:: PROVIDED RECORDS ::
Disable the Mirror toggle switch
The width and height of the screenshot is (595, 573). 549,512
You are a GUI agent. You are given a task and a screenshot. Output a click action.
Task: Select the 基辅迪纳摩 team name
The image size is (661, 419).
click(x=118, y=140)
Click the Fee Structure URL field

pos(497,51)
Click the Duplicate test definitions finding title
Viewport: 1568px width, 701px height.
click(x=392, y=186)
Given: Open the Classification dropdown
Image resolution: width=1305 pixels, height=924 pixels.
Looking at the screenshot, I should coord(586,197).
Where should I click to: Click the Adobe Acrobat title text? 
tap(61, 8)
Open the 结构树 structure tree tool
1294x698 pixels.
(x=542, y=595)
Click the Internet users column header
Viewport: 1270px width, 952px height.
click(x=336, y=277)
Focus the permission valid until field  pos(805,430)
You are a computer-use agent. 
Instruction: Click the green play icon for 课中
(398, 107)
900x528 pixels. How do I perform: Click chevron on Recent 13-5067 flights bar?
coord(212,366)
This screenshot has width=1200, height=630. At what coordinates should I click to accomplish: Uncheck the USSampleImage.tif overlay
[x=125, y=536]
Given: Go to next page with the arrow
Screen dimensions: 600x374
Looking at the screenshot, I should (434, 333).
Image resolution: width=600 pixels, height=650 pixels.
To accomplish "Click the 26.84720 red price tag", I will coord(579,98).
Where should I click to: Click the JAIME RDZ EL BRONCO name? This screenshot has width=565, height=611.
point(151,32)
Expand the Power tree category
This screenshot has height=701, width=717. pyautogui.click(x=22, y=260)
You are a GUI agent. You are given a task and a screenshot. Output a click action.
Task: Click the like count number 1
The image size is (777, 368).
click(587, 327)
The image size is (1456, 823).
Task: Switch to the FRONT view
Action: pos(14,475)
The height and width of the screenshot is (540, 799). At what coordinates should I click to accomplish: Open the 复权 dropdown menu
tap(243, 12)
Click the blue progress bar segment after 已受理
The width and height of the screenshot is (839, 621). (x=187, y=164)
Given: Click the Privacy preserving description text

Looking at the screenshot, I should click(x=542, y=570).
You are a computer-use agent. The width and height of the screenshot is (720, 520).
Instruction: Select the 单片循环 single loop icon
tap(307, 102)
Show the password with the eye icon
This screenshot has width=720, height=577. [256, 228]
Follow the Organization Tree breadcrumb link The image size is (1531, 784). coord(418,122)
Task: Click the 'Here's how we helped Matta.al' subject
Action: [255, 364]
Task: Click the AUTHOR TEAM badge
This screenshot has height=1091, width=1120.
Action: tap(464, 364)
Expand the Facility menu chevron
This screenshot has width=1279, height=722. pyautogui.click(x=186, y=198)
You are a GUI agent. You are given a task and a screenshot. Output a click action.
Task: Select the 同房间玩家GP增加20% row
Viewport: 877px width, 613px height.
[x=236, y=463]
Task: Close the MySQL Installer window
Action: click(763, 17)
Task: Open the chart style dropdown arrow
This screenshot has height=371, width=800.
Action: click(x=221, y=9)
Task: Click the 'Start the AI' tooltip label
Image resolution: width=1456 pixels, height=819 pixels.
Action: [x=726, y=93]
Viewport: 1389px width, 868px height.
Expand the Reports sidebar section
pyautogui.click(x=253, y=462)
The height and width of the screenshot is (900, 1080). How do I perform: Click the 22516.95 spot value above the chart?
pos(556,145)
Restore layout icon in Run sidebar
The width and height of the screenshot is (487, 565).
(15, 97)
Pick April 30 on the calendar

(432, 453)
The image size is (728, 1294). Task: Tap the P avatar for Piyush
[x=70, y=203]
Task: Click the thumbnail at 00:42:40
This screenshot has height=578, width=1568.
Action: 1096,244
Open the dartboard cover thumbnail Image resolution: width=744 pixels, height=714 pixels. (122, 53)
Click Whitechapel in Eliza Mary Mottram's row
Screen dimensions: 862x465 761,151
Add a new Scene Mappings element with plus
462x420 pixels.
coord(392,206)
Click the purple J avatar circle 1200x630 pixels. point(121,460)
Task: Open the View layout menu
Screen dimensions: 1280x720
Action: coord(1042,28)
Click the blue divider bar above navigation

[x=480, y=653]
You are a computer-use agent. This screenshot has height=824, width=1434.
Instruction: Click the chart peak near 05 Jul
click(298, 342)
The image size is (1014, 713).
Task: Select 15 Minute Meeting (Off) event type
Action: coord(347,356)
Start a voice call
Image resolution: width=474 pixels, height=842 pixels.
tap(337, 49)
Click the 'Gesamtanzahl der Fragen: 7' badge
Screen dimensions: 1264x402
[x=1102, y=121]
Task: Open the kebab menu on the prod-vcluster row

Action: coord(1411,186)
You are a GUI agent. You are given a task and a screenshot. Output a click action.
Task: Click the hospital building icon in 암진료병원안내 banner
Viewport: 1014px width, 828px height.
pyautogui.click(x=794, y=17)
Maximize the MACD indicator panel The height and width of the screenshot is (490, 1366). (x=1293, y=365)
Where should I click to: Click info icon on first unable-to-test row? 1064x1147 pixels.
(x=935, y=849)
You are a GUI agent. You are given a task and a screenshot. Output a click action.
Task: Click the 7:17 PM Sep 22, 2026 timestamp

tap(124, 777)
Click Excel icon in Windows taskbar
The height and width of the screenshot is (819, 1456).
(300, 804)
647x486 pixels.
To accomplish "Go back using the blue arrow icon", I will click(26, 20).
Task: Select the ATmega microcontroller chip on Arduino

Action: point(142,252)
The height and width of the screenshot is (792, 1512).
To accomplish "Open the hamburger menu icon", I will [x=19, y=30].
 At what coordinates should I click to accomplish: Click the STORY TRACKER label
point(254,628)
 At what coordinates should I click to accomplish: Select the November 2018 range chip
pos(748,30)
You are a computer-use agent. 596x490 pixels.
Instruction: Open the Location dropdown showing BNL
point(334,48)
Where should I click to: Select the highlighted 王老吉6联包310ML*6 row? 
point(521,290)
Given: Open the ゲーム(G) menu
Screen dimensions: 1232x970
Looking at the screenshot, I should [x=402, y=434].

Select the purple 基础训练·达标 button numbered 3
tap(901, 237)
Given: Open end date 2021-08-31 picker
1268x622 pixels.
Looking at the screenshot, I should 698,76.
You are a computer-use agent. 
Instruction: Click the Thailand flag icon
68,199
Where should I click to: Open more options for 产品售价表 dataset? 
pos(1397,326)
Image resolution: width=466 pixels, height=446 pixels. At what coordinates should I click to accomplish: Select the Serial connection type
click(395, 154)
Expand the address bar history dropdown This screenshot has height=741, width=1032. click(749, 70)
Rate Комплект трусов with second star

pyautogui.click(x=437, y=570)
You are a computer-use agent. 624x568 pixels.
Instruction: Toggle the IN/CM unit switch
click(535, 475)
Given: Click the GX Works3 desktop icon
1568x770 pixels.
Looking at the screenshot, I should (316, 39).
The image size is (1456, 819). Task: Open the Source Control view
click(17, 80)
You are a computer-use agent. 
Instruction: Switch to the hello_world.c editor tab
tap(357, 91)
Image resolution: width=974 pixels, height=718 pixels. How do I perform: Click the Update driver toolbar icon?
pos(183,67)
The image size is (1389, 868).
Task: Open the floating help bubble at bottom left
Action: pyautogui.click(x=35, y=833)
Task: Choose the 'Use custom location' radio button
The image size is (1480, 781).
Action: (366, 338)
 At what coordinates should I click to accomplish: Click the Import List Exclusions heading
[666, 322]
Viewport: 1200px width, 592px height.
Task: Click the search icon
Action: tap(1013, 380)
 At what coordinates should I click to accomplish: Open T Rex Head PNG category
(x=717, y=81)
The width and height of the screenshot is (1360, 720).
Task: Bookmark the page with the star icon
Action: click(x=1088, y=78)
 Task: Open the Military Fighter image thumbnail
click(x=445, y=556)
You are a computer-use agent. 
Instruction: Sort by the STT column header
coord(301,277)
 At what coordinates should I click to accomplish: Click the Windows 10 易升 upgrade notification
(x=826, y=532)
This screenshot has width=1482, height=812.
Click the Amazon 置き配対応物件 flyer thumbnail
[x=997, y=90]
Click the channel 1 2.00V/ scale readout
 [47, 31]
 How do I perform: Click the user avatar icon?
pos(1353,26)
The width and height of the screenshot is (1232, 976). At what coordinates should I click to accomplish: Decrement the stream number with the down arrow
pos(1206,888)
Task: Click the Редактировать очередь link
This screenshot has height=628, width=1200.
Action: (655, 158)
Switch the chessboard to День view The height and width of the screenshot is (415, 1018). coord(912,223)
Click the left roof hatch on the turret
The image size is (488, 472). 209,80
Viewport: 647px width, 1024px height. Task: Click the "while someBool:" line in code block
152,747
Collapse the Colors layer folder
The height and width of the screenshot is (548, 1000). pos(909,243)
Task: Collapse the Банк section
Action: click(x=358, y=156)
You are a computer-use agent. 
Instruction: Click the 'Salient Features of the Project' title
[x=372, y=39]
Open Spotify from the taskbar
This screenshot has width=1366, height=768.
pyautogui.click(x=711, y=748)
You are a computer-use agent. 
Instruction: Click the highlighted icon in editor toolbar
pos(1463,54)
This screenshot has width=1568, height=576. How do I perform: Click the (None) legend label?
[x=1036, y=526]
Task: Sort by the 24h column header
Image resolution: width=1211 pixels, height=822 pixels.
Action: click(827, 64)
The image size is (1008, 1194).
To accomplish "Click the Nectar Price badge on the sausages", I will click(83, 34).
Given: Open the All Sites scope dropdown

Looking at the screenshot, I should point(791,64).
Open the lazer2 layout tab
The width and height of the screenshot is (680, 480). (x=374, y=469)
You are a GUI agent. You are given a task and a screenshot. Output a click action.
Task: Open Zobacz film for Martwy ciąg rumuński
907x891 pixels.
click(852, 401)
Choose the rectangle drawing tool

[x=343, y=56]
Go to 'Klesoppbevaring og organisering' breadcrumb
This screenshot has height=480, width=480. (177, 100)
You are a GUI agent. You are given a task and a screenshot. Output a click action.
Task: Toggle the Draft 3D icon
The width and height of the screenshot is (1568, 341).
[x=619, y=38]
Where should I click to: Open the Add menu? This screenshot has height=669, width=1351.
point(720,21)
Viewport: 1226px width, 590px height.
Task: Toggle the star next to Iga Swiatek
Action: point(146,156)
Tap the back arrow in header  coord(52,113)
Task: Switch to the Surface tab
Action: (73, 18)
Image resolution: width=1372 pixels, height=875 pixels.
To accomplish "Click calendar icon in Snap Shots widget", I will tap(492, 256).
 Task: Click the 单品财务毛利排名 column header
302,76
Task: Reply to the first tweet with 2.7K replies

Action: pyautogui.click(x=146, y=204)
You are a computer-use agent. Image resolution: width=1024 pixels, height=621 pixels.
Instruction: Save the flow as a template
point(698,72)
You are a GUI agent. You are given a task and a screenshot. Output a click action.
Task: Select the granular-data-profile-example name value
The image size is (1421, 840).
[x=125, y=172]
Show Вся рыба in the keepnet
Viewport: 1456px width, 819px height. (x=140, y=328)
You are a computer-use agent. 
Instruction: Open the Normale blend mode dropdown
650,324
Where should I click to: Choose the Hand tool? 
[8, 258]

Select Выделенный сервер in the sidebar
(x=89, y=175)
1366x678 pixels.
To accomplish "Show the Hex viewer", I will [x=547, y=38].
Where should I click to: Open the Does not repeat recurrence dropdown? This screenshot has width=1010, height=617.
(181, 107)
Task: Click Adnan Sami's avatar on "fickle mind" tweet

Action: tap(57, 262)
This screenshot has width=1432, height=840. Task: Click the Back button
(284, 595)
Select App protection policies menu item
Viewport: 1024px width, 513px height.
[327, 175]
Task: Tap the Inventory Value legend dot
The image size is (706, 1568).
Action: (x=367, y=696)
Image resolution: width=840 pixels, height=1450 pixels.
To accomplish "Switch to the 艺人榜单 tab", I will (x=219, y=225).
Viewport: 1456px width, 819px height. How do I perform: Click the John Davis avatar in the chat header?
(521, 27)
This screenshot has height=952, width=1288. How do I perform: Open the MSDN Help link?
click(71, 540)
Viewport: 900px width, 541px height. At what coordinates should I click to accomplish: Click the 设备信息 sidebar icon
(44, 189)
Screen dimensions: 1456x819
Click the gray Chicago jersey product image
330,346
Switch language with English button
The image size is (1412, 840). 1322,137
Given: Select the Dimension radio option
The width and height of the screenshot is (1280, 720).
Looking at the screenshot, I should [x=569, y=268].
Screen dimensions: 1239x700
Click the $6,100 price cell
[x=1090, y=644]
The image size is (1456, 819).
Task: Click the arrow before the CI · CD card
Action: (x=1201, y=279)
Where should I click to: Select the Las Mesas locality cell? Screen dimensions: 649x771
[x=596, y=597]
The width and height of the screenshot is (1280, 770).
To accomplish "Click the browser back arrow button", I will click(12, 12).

:: EXERCISE BRIEF ::
Print the lines again word for word, from the line containing "Given: Select the Dimension radio option" through the end of the records.

:: EXERCISE RESULT ::
Given: Select the Dimension radio option
The width and height of the screenshot is (1280, 720).
Looking at the screenshot, I should [x=569, y=268].
Screen dimensions: 1239x700
Click the $6,100 price cell
[x=1090, y=644]
The image size is (1456, 819).
Task: Click the arrow before the CI · CD card
Action: (x=1201, y=279)
Where should I click to: Select the Las Mesas locality cell? Screen dimensions: 649x771
[x=596, y=597]
The width and height of the screenshot is (1280, 770).
To accomplish "Click the browser back arrow button", I will click(12, 12).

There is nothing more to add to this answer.